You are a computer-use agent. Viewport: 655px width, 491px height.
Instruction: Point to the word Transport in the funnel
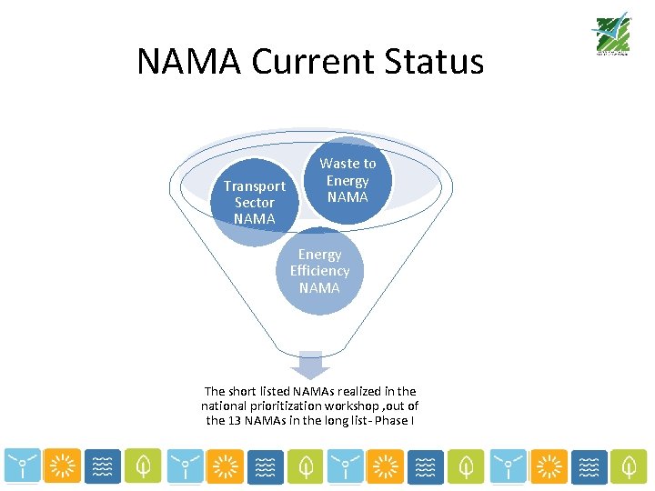click(x=255, y=186)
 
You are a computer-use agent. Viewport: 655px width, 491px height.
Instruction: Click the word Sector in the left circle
click(x=255, y=203)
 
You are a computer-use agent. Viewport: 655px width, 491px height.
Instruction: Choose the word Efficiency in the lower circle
click(x=319, y=271)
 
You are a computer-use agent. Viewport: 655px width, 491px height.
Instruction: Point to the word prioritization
click(x=281, y=406)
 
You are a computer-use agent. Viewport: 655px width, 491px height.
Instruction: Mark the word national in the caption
click(x=222, y=406)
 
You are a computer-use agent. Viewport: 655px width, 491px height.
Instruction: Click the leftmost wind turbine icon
click(x=21, y=466)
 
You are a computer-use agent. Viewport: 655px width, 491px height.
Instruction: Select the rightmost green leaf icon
click(x=628, y=466)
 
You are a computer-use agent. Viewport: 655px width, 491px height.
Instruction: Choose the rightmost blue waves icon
click(x=588, y=466)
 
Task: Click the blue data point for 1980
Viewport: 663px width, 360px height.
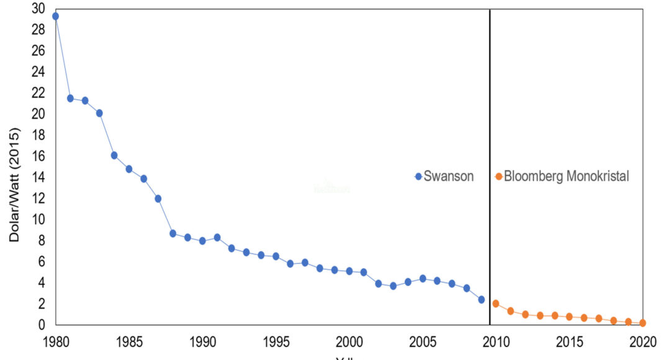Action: coord(56,16)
++++
* WRITTEN INSTRUCTION
Copy out every line of the material above word for word, leaving out the pictures.

* THE RESPONSE
You are a computer-use agent. Viewport: 655px width, 491px height.
Instruction: Point to the word Transport in the funnel
click(x=255, y=186)
 
You are a computer-use agent. Viewport: 655px width, 491px height.
Instruction: Click the word Sector in the left circle
click(x=255, y=203)
 
You are a computer-use agent. Viewport: 655px width, 491px height.
Instruction: Choose the word Efficiency in the lower circle
click(x=319, y=271)
 
You are a computer-use agent. Viewport: 655px width, 491px height.
Instruction: Point to the word prioritization
click(x=281, y=406)
 
You are a computer-use agent. Viewport: 655px width, 491px height.
Instruction: Mark the word national in the caption
click(x=222, y=406)
 
You are a computer-use agent. Viewport: 655px width, 491px height.
Instruction: Click the leftmost wind turbine icon
click(x=21, y=466)
 
You are a computer-use agent. Viewport: 655px width, 491px height.
Instruction: Select the rightmost green leaf icon
click(x=628, y=466)
 
You are a computer-use agent. Viewport: 655px width, 491px height.
Instruction: Choose the rightmost blue waves icon
click(x=588, y=466)
 
Task: Click the blue data point for 1980
Viewport: 663px width, 360px height.
Action: coord(56,16)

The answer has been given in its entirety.